Il diritto proprio ci fa ben notare che se “secondo il piano della Santissima Trinità era necessario che Gesù Cristo soffrisse per salvare tutti gli uomini, se nell’attuale economia salvifica fu necessaria la Passione di Cristo, sarà necessario anche il nostro patire. Se ci fosse un altro cammino per andare in Cielo, Gesù Cristo l’avrebbe seguito e più l’avrebbe insegnato. Ma non è così! Cristo è andato per il cammino regale della santa Croce e ci ha insegnato ad andare per esso”. Pertanto la Croce non è altra cosa che la via per il Cielo, anzi è “la strada più corta e più sicura”. Quindi, “non ingannatevi. Dal giorno in cui fu necessario che la Sapienza incarnata entrasse in cielo per mezzo della croce, per entrarvi dopo di lei bisogna seguirla sullo stesso cammino”.

A noi viene chiesto di “essere specialisti nella sapienza della croce, nell’amore alla croce e nell’allegria della croce” e anche di “desiderare con veemenza la croce” e di “chiedere nella preghiera: la grazia… di soffrire per Cristo”. Quindi, “una scienza della croce si può definire solo quando si sperimenta fino in fondo la croce”. Forse questa croce non si concretizza nella sofferenza, nella fatica e nelle prove di ogni giorno, così come nell’umiliazione dell’insuccesso, nelle emarginazioni e nelle difficoltà della vita quotidiana? Perché allora ci lamentiamo? Ci possono anche essere alcuni che pretendono che il ‘mondo si fermi’ per aiutarli nelle loro necessità dimenticandosi “che tutto si riduce a colpi di battente nell’anima per spingerla ad amare di più” e che “chi non cerca la croce di Cristo, non cerca la gloria di Cristo”. Pertanto bisogna saper approfittarne e perseverare fermi nella vocazione ricevuta dalle mani di Colui che per mezzo dell’apostolo ci disse: grazia e pace sia concessa a voi in abbondanza e andare sempre avanti “nella somma speranza di Dio incomprensibile”.

Quale deve essere quindi il nostro atteggiamento di fronte alla croce?
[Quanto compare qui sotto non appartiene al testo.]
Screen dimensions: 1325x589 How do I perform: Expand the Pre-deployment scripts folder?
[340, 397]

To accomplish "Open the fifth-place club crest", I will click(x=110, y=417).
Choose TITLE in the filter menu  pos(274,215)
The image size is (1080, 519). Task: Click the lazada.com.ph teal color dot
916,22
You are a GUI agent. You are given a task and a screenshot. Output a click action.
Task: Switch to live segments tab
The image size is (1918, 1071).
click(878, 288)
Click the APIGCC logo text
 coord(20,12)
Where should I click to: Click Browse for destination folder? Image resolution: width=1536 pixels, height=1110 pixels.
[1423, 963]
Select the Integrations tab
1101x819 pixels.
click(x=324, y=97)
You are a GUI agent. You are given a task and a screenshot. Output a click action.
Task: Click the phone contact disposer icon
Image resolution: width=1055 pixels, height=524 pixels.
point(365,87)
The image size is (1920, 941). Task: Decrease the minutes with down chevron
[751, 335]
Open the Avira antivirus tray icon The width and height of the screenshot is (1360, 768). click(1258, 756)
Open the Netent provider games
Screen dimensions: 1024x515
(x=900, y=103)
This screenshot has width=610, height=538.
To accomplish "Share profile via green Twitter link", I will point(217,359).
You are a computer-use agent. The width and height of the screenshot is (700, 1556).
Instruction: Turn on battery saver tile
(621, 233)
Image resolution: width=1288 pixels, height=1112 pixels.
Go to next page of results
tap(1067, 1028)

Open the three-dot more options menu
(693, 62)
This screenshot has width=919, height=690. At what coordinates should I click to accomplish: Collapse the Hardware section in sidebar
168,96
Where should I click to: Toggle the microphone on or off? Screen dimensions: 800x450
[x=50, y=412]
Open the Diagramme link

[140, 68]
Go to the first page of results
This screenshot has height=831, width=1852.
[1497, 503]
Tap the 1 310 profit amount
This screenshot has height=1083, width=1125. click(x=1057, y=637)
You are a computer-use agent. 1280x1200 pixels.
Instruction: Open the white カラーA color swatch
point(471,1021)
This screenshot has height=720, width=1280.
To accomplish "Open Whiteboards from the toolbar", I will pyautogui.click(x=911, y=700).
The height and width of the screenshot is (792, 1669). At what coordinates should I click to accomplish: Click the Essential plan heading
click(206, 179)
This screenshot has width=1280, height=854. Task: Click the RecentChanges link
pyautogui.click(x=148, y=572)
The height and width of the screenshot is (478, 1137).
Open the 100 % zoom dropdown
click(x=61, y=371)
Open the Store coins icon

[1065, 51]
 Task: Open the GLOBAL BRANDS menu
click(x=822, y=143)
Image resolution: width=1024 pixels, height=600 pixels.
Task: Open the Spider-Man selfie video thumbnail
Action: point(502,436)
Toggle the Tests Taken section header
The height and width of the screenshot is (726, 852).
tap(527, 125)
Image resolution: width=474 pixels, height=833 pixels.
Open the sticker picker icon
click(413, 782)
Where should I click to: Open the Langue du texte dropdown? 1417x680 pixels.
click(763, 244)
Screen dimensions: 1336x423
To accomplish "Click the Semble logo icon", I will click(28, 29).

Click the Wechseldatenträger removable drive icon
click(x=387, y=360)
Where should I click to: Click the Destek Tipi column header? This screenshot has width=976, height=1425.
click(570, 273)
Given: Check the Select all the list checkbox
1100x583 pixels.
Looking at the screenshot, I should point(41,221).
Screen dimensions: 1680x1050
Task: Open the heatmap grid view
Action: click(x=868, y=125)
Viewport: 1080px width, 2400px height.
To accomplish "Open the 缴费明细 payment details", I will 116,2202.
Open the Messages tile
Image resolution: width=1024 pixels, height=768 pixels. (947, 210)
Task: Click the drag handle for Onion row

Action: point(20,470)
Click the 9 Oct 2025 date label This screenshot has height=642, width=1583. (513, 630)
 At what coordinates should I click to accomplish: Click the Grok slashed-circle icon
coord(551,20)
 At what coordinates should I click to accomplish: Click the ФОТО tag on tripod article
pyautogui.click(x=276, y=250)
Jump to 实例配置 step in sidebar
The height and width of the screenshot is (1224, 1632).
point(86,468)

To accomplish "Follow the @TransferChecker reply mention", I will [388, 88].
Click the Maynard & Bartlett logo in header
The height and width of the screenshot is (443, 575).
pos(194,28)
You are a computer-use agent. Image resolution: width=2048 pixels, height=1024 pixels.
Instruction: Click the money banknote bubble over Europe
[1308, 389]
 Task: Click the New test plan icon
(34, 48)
Qualcosa l’abbiamo già detta: deve essere coraggioso, di valore, poiché questo è l’atteggiamento sacerdotale proprio del “terzo binario” come meditiamo ogni anno negli Esercizi Spirituali. Il che esige “un atto di fede integrale e di donazione totale [a Cristo], con una tale decisione formale di non fare patti, non transigere, non capitolare, non negoziare, non concedere, né fare compromessi con lo spirito del mondo”.

Ma dobbiamo anche sapere che nelle prove più interiori -nelle purificazioni passive- succede a volte ciò che diceva San Pier Giuliano: “Dio si compiace di moltiplicare le difficoltà, ferma e blocca nell’impotenza. Si vorrebbe il bene, ma non si può”. Quindi non c’è altro che fare ciò che sapientemente consiglia il Mistico Dottore di Fontiveros:

Pazienza e conformità: “Procuri di sopportarla sempre con pazienza e conformità alla volontà divina e non a malincuore, altrimenti, invece di fargliene ricavare vantaggio, Dio lo rimprovererà perché non ha voluto portare pazientemente la croce di Cristo”. E questo farlo con grande nudità e distacco dalle creature in maniera che tutto l’inferno non riesca a disturbarci.

In silenzio: “Infatti è impossibile camminare con profitto, se non si procede operando e soffrendo virtuosamente, tutto avvolto nel silenzio”. Allo stesso modo, dice il Maestro della fede: “Quando le si presenterà qualche sofferenza e disgusto, si rammenti di Cristo crocifisso e taccia. Viva in fede e in speranza, anche se è fra le tenebre, che in esse Dio aiuta l’anima. Getti la sua cura in Dio, che Egli la protegge né la dimenticherà. Non pensi che Egli la lasci sola che sarebbe un’offesa a Lui”. “Chi si lamenta o mormora non è perfetto, anzi, neppure buon cristiano”.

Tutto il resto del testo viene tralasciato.